■ **Tâche courte A**:
Augmentez de 130 chaque coordonnée donnée en réponse dans la partie des enregistrements qui s'ouvre sur la ligne contenant « Image resolution: width=1500 » et se ferme sur la ligne contenant « point(629,253) », ces deux lignes comprises, puis réécrivez uniquement ces lignes en entier, consignes incluses. Laissez les images hors de votre réponse.

■ **Extrait cité**:
__________
Nicolas Briançon : Je suis un garçon des années 60, j’ai été élevé dans le polar, dans l’enquête, dans le film policier, dans le mystère… Ça appartient presque à notre ADN, à notre enfance… C’est toujours très marrant de tourner ces genres d’histoires, avec des personnages très dessinés, très colorés, à la limite de la bande dessinée. J’étais content de retrouver Sophie (Révil), la productrice, qui est aussi la productrice des Petits meurtres d’Agatha Christie, dont j’avais fait un épisode.
Votre personnage n’apparaît que quelques minutes à l’écran et pourtant, il prend une grande place dans l’histoire. Quelle importance portez-vous à ces personnages finalement « fantômes » ?
Nicolas Briançon : En tant qu’acteur, je ne m’attache pas à la durée du personnage à l’écran, ça appartient à l’histoire. J’ai tout de même un peu hésité sur ce personnage, car j’ai joué un nombre incalculable de salauds, mais Christophe (Douchand), le réalisateur, m’a embarqué dans cette histoire et j’étais très heureux de tourner avec lui.
__________
■ **Données fournies**:
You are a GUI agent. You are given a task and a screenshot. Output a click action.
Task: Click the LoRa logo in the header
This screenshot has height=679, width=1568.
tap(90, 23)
__________
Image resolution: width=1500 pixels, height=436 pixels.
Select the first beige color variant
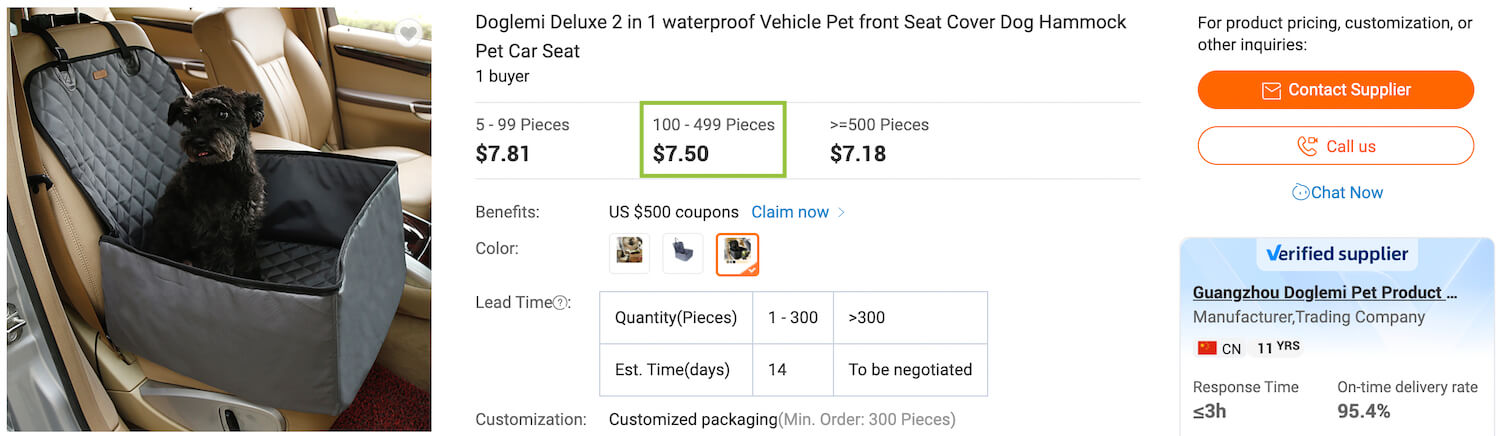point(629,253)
__________
■ **Tâche courte B**:
Reproduisez mot pour mot le passage de l'entretien avec Nicolas Briançon qui commence par les mots « Nicolas Briançon : En » et se termine par les mots « tourner avec lui. ».

■ **Solution A**:
Image resolution: width=1500 pixels, height=436 pixels.
Select the first beige color variant
point(759,383)

■ **Solution B**:
Nicolas Briançon : En tant qu’acteur, je ne m’attache pas à la durée du personnage à l’écran, ça appartient à l’histoire. J’ai tout de même un peu hésité sur ce personnage, car j’ai joué un nombre incalculable de salauds, mais Christophe (Douchand), le réalisateur, m’a embarqué dans cette histoire et j’étais très heureux de tourner avec lui.